Text segment:
← Back to homepage

What is Dropout? Reduce overfitting in your neural networks

December 16, 2019 by Chris

When training neural networks, your goal is to produce a model that performs really well.

This makes perfect sense, as there's no point in using a model that does not perform.

However, there's a relatively narrow balance that you'll have to maintain when attempting to find a perfectly well-performing model.

It's the balance between underfitting and overfitting.

In order to avoid underfitting (having worse than possible predictive performance), you can continue training, until you experience the other problem - overfitting, a.k.a. being too sensitive to your training data. Both hamper model performance.

Sometimes, the range in which your model is not underfit nor overfit is really small. Fortunately, it can be extended by applying what is known as a regularizer - a technique that regularizes how your model behaves during training, to delay overfitting for some time.

Dropout is such a regularization technique. In this blog post, we cover it, by taking a look at a couple of things. Firstly, we dive into the difference between underfitting and overfitting in more detail, so that we get a deeper understanding of the two. Secondly, we introduce Dropout based on academic works and tell you how it works. Thirdly, we will take a look at whether it really works, by describing the various experiments done with this technique. Finally, we will compare traditional Dropout with Gaussian Dropout - and how it changes training your model.

Ready? Let's go! 😎

How well does your model perform? Underfitting and overfitting

Let's first take a look at what underfitting and overfitting are.

When starting the training process, the weights of your neurons are likely initialized at random or with some other initialization strategy. This means that the error rate, or loss value, will be very high during the first few epochs. Take a look at this diagram, where the loss decreases very rapidly during the first few epochs:

When both the training loss and the validation decrease, the model is said to be underfit: it can still be trained to make better predictions, i.e. to gain in its predictive power.

Written problem A:
According to the Dropout post, what is a model said to be when both its training loss and validation loss decrease?

Material shown:
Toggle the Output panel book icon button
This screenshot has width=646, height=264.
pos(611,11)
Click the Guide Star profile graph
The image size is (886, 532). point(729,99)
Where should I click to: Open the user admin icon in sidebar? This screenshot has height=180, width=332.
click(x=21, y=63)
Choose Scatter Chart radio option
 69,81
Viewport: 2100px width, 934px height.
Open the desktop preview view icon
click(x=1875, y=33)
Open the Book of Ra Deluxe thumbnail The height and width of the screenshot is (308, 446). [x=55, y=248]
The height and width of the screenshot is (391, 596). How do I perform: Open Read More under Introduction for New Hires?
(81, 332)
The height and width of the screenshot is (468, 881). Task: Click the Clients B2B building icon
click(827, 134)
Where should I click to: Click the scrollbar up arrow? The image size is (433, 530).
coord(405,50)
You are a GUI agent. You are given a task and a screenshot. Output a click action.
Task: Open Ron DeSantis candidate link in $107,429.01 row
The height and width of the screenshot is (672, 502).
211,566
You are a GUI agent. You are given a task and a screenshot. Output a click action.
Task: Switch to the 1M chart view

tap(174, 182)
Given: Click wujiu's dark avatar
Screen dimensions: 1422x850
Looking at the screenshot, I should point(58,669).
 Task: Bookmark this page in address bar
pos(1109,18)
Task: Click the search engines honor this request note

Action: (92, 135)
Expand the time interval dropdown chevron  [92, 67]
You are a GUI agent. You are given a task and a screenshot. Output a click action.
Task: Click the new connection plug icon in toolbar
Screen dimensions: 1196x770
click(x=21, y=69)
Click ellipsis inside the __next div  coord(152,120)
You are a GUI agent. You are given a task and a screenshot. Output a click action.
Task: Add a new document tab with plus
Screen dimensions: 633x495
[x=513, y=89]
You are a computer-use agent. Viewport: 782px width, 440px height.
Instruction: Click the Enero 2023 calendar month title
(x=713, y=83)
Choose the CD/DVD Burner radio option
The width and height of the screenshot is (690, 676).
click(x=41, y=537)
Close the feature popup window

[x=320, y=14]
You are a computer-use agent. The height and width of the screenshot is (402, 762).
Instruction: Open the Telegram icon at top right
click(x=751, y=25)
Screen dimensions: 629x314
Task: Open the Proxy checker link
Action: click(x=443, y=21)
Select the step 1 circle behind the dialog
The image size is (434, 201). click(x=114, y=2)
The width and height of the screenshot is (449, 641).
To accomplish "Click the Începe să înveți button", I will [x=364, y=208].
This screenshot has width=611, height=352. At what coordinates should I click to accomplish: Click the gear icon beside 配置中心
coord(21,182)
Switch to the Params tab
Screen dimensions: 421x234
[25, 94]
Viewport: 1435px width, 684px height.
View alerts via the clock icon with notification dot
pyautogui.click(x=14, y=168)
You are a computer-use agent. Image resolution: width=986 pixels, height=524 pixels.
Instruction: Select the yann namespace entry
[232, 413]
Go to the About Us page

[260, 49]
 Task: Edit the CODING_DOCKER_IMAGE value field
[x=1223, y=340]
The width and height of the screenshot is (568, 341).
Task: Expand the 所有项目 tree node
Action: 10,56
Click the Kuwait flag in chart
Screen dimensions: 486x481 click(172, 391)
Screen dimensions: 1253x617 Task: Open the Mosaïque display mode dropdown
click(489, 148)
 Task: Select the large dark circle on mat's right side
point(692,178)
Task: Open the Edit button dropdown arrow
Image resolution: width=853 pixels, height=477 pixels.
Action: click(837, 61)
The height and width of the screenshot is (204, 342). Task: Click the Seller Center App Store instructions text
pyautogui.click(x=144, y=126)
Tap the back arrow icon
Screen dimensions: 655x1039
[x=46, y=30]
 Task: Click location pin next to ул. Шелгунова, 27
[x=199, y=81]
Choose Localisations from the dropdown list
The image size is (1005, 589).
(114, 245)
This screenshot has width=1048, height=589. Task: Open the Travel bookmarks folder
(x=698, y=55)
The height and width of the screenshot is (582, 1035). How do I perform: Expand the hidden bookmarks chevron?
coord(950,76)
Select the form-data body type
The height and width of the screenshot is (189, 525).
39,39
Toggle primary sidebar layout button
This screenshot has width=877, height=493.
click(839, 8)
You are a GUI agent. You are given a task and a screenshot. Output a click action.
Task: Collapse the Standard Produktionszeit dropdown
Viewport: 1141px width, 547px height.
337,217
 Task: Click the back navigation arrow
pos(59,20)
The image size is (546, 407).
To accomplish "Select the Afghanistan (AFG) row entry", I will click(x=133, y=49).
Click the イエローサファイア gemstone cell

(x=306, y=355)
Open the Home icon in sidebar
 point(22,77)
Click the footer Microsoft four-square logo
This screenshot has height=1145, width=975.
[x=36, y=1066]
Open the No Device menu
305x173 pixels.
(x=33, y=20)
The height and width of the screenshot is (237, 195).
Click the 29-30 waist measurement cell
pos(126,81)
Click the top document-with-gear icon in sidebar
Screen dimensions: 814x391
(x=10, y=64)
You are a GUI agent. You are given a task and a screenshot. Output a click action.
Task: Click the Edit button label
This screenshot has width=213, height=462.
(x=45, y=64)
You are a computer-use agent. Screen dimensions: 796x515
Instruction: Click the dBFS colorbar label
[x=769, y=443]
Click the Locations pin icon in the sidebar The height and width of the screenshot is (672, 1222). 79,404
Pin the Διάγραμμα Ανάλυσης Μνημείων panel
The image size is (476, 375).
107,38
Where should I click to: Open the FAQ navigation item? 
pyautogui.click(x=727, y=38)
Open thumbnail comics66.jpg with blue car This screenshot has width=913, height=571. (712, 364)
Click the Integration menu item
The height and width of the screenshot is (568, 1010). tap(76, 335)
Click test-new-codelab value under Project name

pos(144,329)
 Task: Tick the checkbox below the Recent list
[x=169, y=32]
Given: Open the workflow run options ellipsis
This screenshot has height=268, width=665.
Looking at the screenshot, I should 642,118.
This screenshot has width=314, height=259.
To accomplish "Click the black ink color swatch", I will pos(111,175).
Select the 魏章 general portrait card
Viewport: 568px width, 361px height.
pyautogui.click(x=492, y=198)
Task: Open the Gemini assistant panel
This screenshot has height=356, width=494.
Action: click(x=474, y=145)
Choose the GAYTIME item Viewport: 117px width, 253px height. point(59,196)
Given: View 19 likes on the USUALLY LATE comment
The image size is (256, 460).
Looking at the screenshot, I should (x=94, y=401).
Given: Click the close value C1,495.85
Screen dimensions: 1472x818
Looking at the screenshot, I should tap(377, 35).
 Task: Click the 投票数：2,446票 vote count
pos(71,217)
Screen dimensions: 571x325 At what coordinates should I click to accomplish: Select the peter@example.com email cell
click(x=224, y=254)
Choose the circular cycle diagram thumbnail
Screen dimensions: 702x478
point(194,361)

Written problem B:
Give the lines of the records as a JSON list of strings, one string per line, with blank lines left out. Begin at the line that has "Given: View 19" and stop after the final line of the records.

Complete answer A:
It is said to be underfit.

Complete answer B:
[
  "Given: View 19 likes on the USUALLY LATE comment",
  "The image size is (256, 460).",
  "Looking at the screenshot, I should (x=94, y=401).",
  "Given: Click the close value C1,495.85",
  "Screen dimensions: 1472x818",
  "Looking at the screenshot, I should tap(377, 35).",
  " Task: Click the 投票数：2,446票 vote count",
  "pos(71,217)",
  "Screen dimensions: 571x325 At what coordinates should I click to accomplish: Select the peter@example.com email cell",
  "click(x=224, y=254)",
  "Choose the circular cycle diagram thumbnail",
  "Screen dimensions: 702x478",
  "point(194,361)"
]